ハルに引越し作業について尋ねられた勝は、弟と知人でなんとかなるレベルだと説明した。
「ほな、あんたも手伝いや」ハルは糸子に言った。
「ウチ、今日納品あるよって、それ先行ってから」
「納品みたいな明日でもええやろ?」ハルが糸子に渋い顔をした。
「そんな訳にはいけへんて。期日ちゅうもんは何があっても守らなアカンもんなんや」
「ようそんな偉そうなこと言えるな。祝言にあんだけ遅なったのは誰や」ハルは呆れた。
「納品どこ?ワシ行っちゃるわ。あんた脚痛いんやろ?」勝が平然とした顔で言った。
「若い男が家にいてるちゅうもんはええもんやなぁ」
糸子の納品に出かけた勝を見送ったハルが嬉しそうに言った。
確かにウチもそう思いました。そやけど…お父ちゃんでも勘助でもない男の人が家の中をウロウロしてるっちゅうんは、何やウチにはまだまだけったいな感じです。
― 夜、糸子と勝の布団が別々に敷いてあるのを見てハルが糸子に文句を言った。
「糸子!あんたの隣に敷けっていうたやろ!」
「せやかてお互い気ぃ遣うてよう寝んよって…」糸子は面倒くさそうに答えた。
「なにが気ぃ遣うや。アンタらは夫婦なんやで?」
それでも川本さん・・・いや勝さんちゅうんは奇特な人でウチがそんなんでもお構いなしで…とにかくいつでも上機嫌。どこにいてても何をやってても上機嫌。
「アハハハハ!!」勝が縁側で大爆笑していた。
「どないしたんや?」慌ててハルは勝に心配そうに尋ねた。
「それが(笑)脚の爪、切っちゃったら…それが(笑)!」
勝は腹をかかえて爆笑しそのまま後ろに倒れてしまう。
「爪がどないしたんや(笑)」ハルは苦しそうに笑っている勝をみて思わず笑ってしまう。
けどまあ、そういう人やさかい、ウチもおばあちゃんも気ぃ遣わんですむんは、ありがたいことでした。
「爪が!爪が!ギャハハハハ!!(笑)」
勝の笑い声を聞いていた糸子は作業しながら思わず頬が緩んだ。
「脚の爪一個でようあんだけ笑えんな(笑)」
【NHK カーネーション第47回 感想・レビュー】
なんだか切ないやら楽しいやらで面白い回でした。
奈津は自分が祝言を挙げられなかったから、両親が健在な糸子には挙げてもらいたかったんでしょうね。
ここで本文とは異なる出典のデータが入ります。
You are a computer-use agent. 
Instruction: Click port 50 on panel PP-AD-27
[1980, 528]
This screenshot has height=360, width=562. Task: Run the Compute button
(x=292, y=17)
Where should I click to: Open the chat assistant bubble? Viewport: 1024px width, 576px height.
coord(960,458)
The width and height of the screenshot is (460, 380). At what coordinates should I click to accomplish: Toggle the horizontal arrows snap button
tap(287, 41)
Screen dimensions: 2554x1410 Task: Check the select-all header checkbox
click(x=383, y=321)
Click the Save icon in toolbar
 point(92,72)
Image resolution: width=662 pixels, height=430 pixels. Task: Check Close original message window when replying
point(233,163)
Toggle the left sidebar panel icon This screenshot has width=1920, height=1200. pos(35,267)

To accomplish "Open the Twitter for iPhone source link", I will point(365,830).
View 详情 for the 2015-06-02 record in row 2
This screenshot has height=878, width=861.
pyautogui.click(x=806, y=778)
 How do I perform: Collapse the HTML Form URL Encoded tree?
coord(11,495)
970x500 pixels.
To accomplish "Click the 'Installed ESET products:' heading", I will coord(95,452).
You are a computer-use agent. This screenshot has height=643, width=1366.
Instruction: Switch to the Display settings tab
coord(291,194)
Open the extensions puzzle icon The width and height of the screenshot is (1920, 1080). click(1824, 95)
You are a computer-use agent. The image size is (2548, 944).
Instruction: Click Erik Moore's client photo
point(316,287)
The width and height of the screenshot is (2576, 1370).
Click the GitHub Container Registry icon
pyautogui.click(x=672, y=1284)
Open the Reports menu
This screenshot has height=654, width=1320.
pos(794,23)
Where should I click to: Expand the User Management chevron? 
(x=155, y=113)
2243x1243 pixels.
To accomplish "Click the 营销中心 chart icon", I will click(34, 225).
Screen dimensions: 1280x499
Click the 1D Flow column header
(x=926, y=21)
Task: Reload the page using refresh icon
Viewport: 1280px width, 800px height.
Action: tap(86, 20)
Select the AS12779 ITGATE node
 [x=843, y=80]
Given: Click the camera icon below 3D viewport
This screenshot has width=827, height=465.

挙げてもらいたいたかったっていうとちょっと意味が違うかな。
なんでしょう…説明出来ないこの感じ…とにかく奈津というキャラクターはかなり特異的な性格でこのドラマの良いスパイス的な役割をしてる感じがします。
花嫁の糸子を見る奈津と善作だけ笑ってなかったんですが、それが印象的でした。
祝言の回では本当にオールキャストというか従兄弟の勇君までいたんですね。台詞無かったけど。いや贅沢な回でした。
で、今日一番面白かったのが川本勝改め小原勝が爪を切って笑っているところ。